Drug discrimination based on the competitive N-methyl-D-aspartate antagonist, NPC 12626

Abstract

The discriminative stimulus effects of the N-methyl-D-aspartate (NMDA) antagonists 3-([+/-]-2-carboxypiperazin-4-yl)propyl-1-phosphonic acid (CPP) and phencyclidine were assessed in a drug discrimination based on the competitive NMDA antagonist 2-amino-4,5-(1,2-cyclohexyl)-7-phosphonoheptanoic acid (NPC 12626). Adult male Sprague-Dawley rats were trained to discriminate NPC 12626 from saline using a standard two-lever fixed ratio 32 schedule of food reinforcement. NPC 12626 dose-dependently substituted for the training dose (20 mg/kg IP) with an ED50 of 9.5 mg/kg. The competitive NMDA antagonist CPP completely substituted for NPC 12626 (ED50 = 1.4 mg/kg IP). The non-competitive NMDA antagonist phencyclidine, as well as pentobarbital and NMDA, failed to substitute completely for NPC 12626, even at doses of these drugs that reduced response rates.

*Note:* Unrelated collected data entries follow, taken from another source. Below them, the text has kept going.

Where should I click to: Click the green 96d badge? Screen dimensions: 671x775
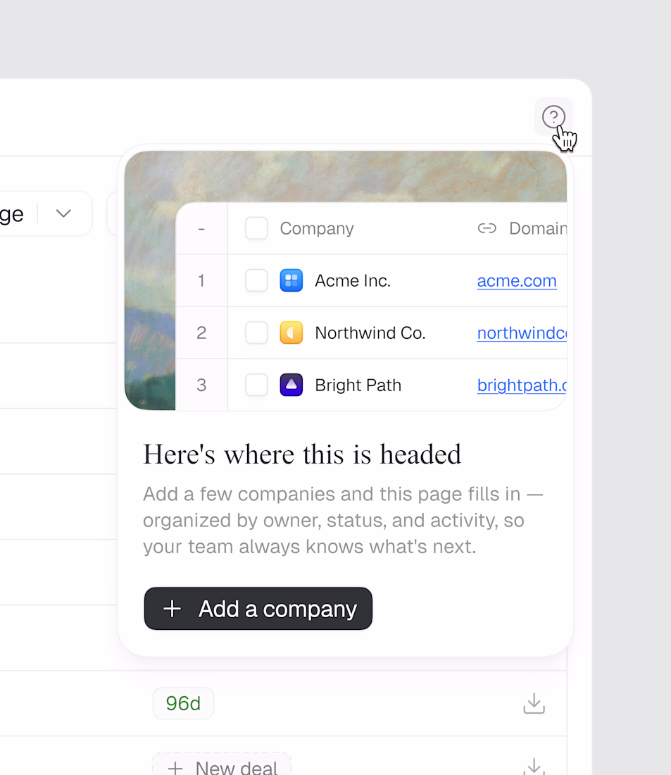click(x=183, y=703)
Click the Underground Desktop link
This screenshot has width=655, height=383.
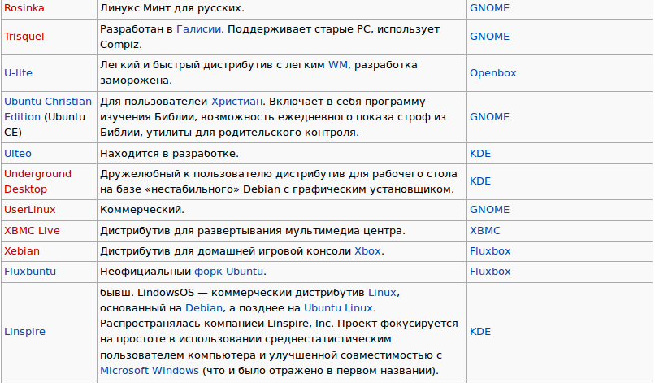pos(37,181)
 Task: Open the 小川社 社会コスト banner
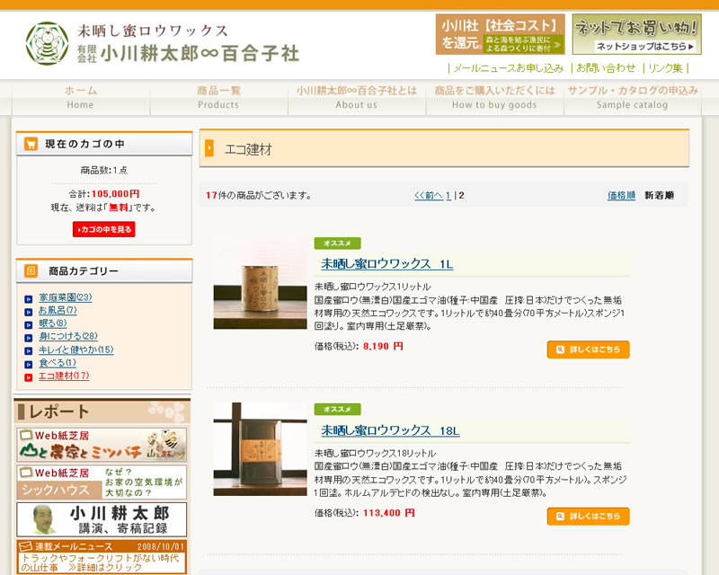click(501, 34)
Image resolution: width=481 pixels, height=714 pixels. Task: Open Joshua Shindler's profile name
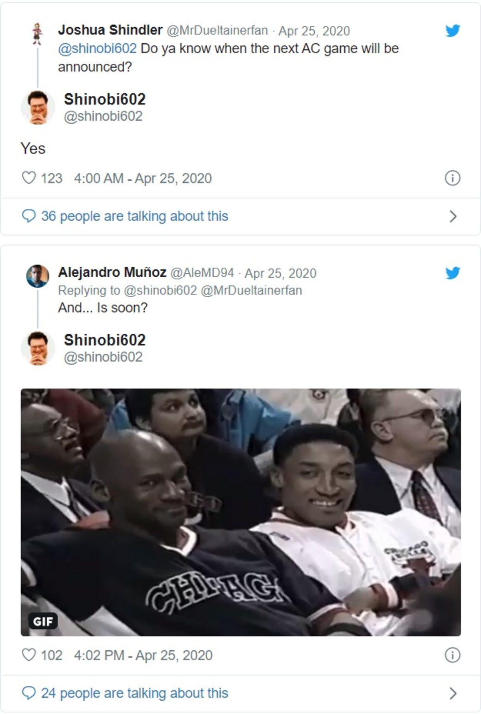[110, 30]
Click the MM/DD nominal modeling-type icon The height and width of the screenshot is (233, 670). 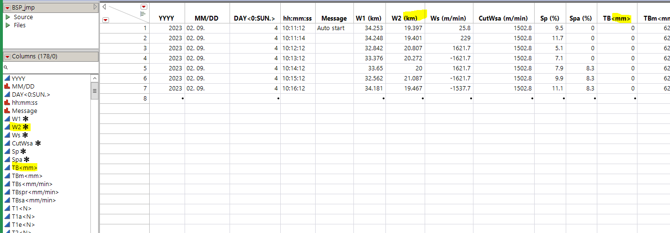tap(7, 87)
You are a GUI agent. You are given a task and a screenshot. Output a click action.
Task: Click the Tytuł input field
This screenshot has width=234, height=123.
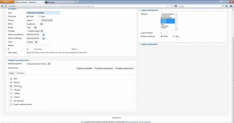click(x=43, y=13)
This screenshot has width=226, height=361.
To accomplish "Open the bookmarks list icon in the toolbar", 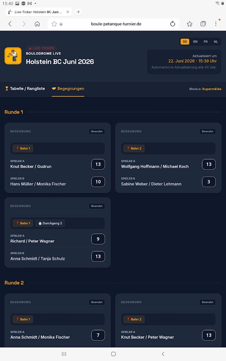I will pyautogui.click(x=190, y=24).
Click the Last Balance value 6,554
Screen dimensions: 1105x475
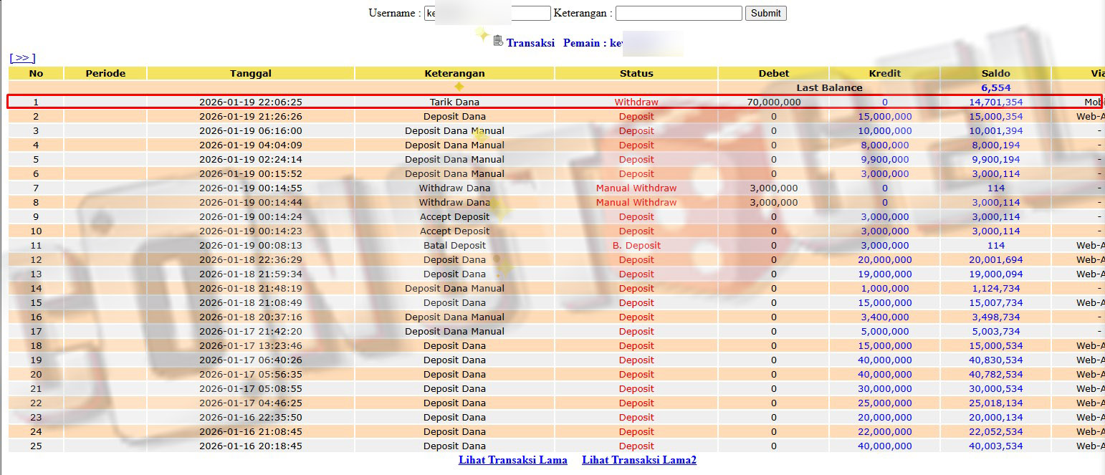[x=995, y=87]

These data indicate that the discriminative stimulus properties of NPC 12626 are selective and shared by CPP but not by phencyclidine, pentobarbital or NMDA. The emerging evidence for differences in the discriminative stimulus effects of competitive NMDA antagonists and phencyclidine suggests that competitive antagonists such as NPC 12626 and CPP may not have phencyclidine-like abuse liability.